I'll tell you what happens ... people tell you to go on a diet, to exercise more, to just push away from the table. I wonder, though, if those same things could be told to the alcoholic or the drug addict. What happens if we tell a down-in-the-gutter alcoholic to just drink water, walk away from the liquor store, or just to simply not do it any longer. Will an heroin addict understand me when I suggest that he just exercise instead of choosing his drug? Is it really that simple?

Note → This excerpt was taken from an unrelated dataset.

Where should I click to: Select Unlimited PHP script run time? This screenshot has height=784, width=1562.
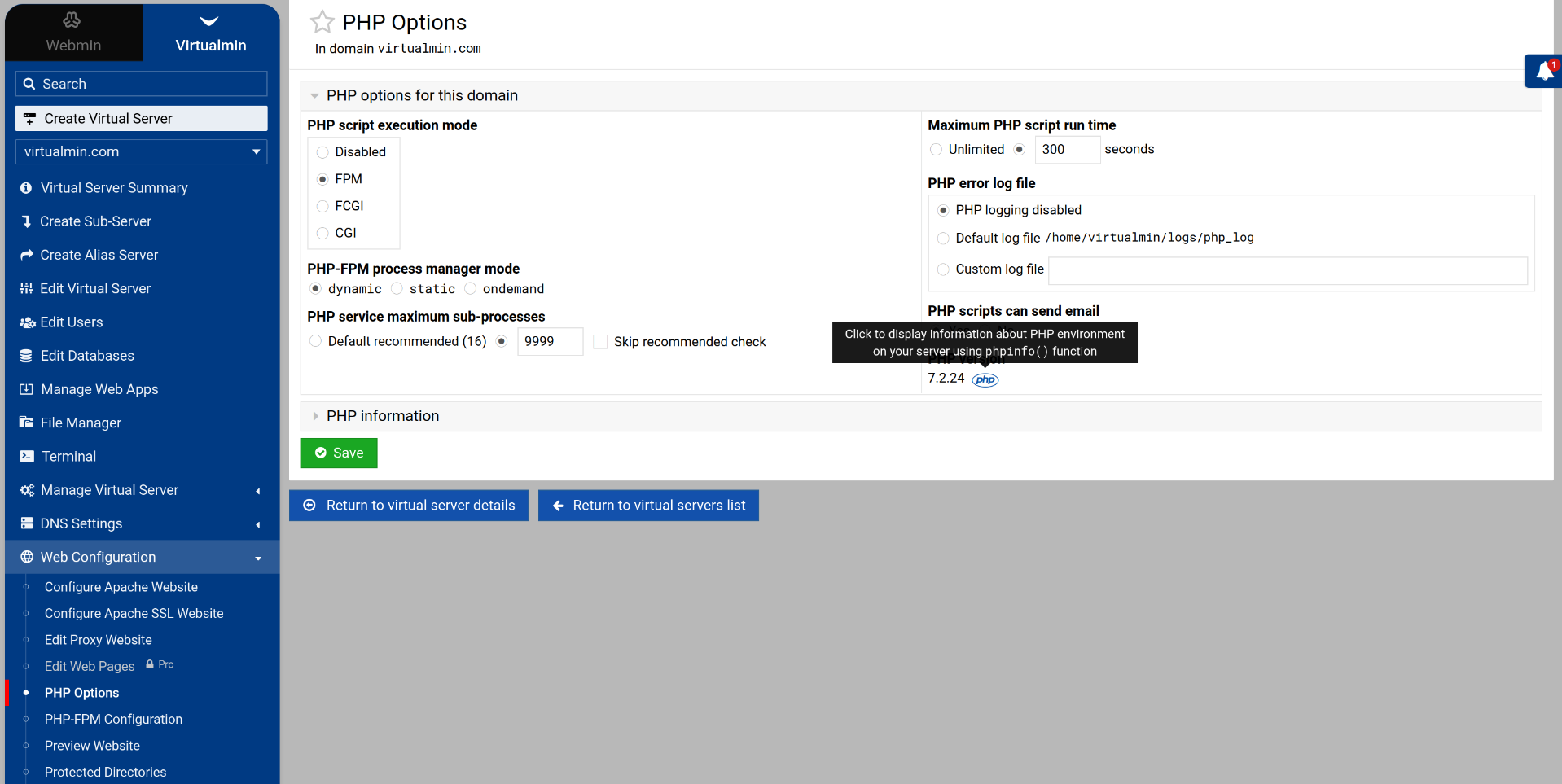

Of course not. The same is true for a food addict. This is a lot bigger than just calories in, calories out. Oh my gosh, it is worlds bigger than just that. Trust me, if it were that simple, we would have no one overweight in this world. Why on God's green earth would we choose anything other than pushing away from the table if it were that simple versus the consequences of diabetes, painful joints, heart attacks and so much more? Heidi Powell wrote a great entry on her blog about eating disorders. After all, it is a disorder. Ask any good physician and they will talk about obesity as an epidemic that needs serious consideration.
This picture is why I am talking about this today.
I think it's really important to be able to talk about the addiction to food. I'm not even necessarily speaking about anorexia or bulimia. Yes, of course they are very important facets in this discussion. What I think needs to be talked about even more is the bingeing that many compulsive overeaters go through. It's eating until you are so stuffed you couldn't possibly eat any more only to go back for more once the uncomfortable feeling has passed. I mean the person that eats ice cream right out of the carton until it is all gone. I mean the person that puts a smile on her pretty face while her body size continues to grow and grow until she can no longer fit into clothes even in a big-size store. Those are the people who don't get the attention we so desperately need to give them.
Those people are me and I am them.
Even if I lose all of my excess weight, my body will always have scars and saggy skin as reminders of where I have been. Those scars and skin are a cover for a deep internal struggle to feel good enough and pretty enough. We all have our own issues to move through. For me, it has been having been abused and raped, along with the ramifications of those actions perpetrated against me. I was that innocent child above and that got stripped away from me. I chose to run to food to be my friend and bring me to a different place where I didn't have to think and feel. It then became habit and a way of life for me that is not so simple as putting the fork down. The weight loss surgery that I will be embarking on is just a tool. The real work will need to come from within, learning a fresh new way of dealing with boredom, sadness, anger, joy and all the emotions of life. That, I feel, is the real challenge for me. Yet, I know I need to talk about it and bring it out of the shadows and into the light. So, here I am shining the sun on it.